SILIA KA TUNG, La fantaisie est la réalité du monde intérieur

Silia Ka Tung est une artiste contemporaine chinoise basée à Londres. Son travail est un ballet psychédélique de formes organiques dans des couleurs saturées qui dansent ensemble avec des créatures mystérieuses rappelant la mythologie ancienne. Le mélange de ce paysage de rêve et l’influence de la culture et de la tradition chinoises rendent l’art de Silia Ka Tung hypnotisant et unique.

Qu’est-ce qui t’as décidé à devenir artiste ?

Mon grand-père du côté de ma mère était un peintre connu de l’art chinois traditionnel, donc c’était dans la famille.

Initialement je voulais être un designer. Mais lorsque je suis allée après le lycée à l’entretien à l’école de design, ils m’ont conseillé de faire plutôt les beaux-arts dans le cas où me parents me soutenaient. Ce fut la première fois que j’y ai vraiment pensé.

Tu as étudié la peinture à l’huile à Hang Zhou à l’Académie des beaux-arts de Chine et ensuite à Londres et en terminant tes études par un master à l’école d’art renommé Slade School of Fine Arts. La méthode d’enseignement en Chine est-elle différente de celle de l’Angleterre ?

Après avoir accepté au Bachelor Degree au Chelsea College of Art à Londres, j’ai fait une année aux beaux-arts en Chine car mon père pensait que j’avais besoin d’apprendre d’abord un peu de culture chinoise. C’est pour cette raison que j’ai suivi une classe préparatoire avant de partir à Londres pour faire ma licence.

“La méthode d’éducation artistique en Chine est complètement différente à la méthode anglaise. En Chine, je faisais du dessin d’après la vie de tous les jours et l’enseignement était très académique.
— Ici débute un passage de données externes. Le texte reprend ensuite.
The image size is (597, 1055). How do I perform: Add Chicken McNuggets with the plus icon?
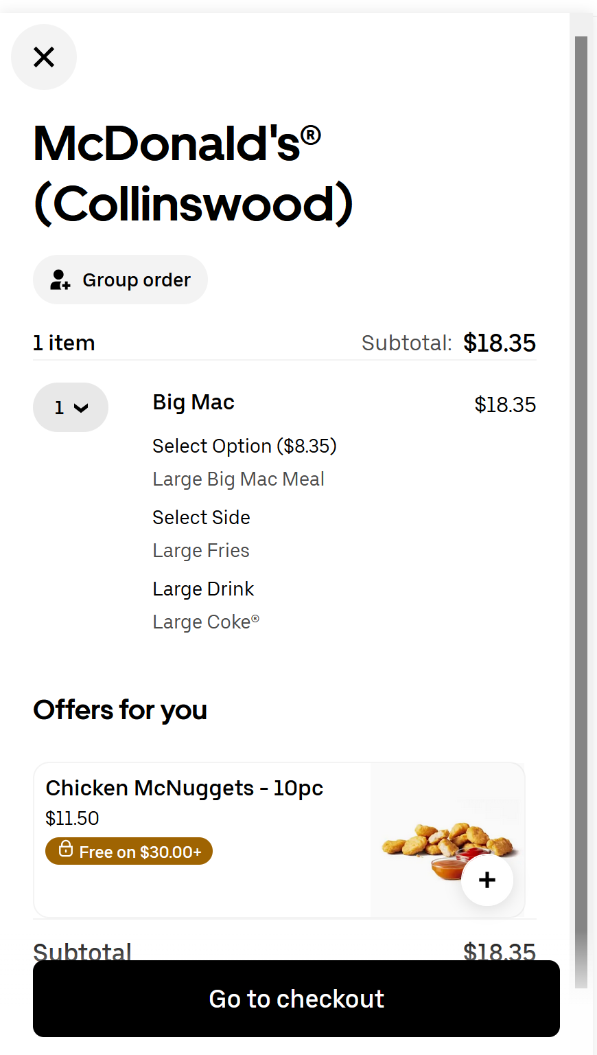[487, 880]
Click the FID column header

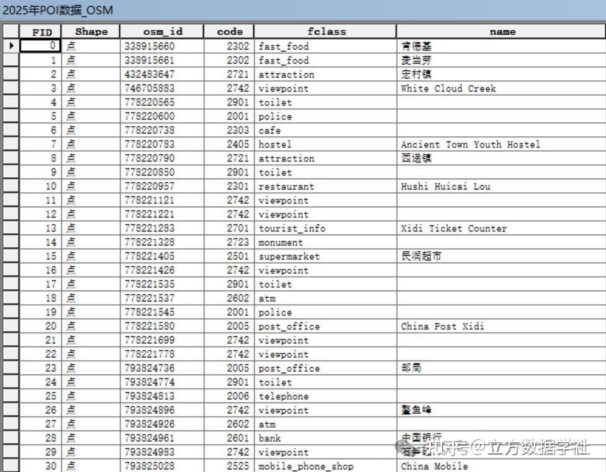point(42,31)
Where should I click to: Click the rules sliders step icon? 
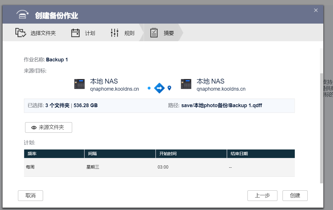pyautogui.click(x=115, y=33)
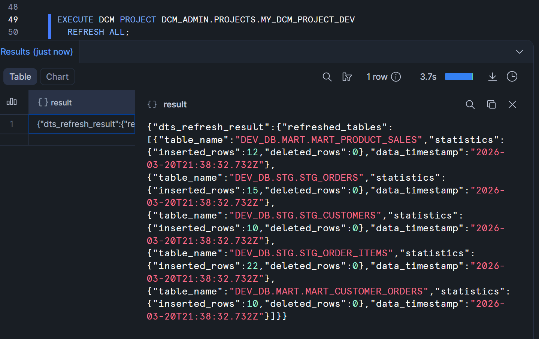Place cursor on the REFRESH ALL line

99,32
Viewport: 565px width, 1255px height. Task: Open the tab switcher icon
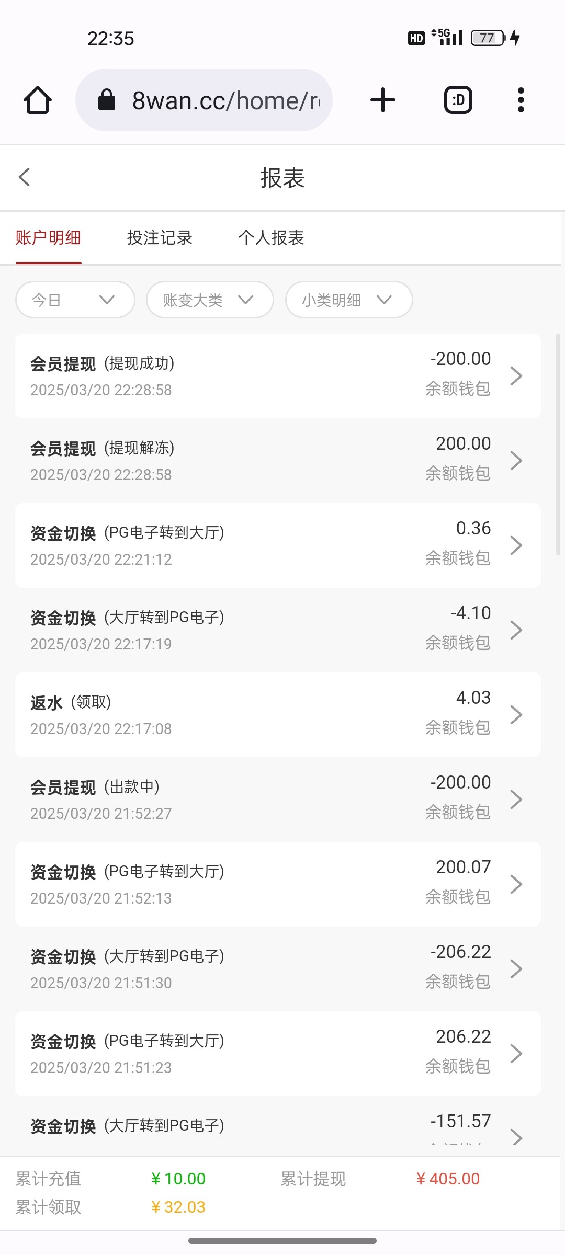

On fait tout en groupe, le professeur vient te voir, corrige tes erreurs et te dit ce qu’il faut faire.”

L’école d’Art à Londres était libre et fun. L’enseignement était très décontracté et inspirant mais la plupart du temps on était laissé à nous-mêmes.

Il y a une réelle évolution dans ton travail. Ton travail antérieur consistait principalement en des dessins au trait en noir et blanc. Ensuite les lignes figuratives se sont dissoutes et sont devenues un beau ballet de formes abstraites et colorées de micro-organismes couvrant plusieurs toiles. 

Dans ton travail plus récent, tu as changé de la peinture à l’expérimentation avec des matières en créant notamment des sculptures avec des matières douces d’animaux fantastiques et de formes organiques tels des branches d’arbre. Pourquoi ce changement ?

“Dessiner ou gribouiller a toujours fait partie de ma vie… Je le fais automatiquement dès que j’ai un stylo dans la main.”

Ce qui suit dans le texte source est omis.